= What the exercise asks =
Using the entries below, output exactly the line containing "Click the Predict" and all lines that follow it to the end.
Record extracts Start Marker
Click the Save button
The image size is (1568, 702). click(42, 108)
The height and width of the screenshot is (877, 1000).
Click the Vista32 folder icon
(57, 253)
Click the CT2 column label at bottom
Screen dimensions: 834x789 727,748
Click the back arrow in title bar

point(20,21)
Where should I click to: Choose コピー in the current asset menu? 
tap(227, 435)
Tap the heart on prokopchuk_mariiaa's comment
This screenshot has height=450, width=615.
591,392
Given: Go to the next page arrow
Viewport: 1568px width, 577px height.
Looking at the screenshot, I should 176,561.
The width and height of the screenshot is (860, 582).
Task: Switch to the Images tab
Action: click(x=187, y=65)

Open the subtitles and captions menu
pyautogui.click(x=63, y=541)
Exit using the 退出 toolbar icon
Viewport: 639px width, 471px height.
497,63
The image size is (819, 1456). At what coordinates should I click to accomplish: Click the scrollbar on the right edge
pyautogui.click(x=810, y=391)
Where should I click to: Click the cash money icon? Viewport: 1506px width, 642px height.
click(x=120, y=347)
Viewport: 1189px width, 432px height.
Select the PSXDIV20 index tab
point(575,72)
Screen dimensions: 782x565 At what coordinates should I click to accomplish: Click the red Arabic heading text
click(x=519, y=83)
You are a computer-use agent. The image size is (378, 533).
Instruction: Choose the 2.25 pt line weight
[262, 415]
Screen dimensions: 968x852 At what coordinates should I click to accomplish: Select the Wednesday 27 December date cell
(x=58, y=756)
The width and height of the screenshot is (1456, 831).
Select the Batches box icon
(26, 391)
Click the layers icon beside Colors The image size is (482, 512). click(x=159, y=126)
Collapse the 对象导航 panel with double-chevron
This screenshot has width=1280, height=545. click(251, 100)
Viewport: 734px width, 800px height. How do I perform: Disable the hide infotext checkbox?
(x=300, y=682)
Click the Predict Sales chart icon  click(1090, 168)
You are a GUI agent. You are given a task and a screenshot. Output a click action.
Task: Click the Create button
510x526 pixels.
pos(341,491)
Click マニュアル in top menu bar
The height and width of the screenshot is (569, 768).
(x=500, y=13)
Record extracts End Marker
= Written answer =
Click the Predict Sales chart icon  click(1090, 168)
You are a GUI agent. You are given a task and a screenshot. Output a click action.
Task: Click the Create button
510x526 pixels.
pos(341,491)
Click マニュアル in top menu bar
The height and width of the screenshot is (569, 768).
(x=500, y=13)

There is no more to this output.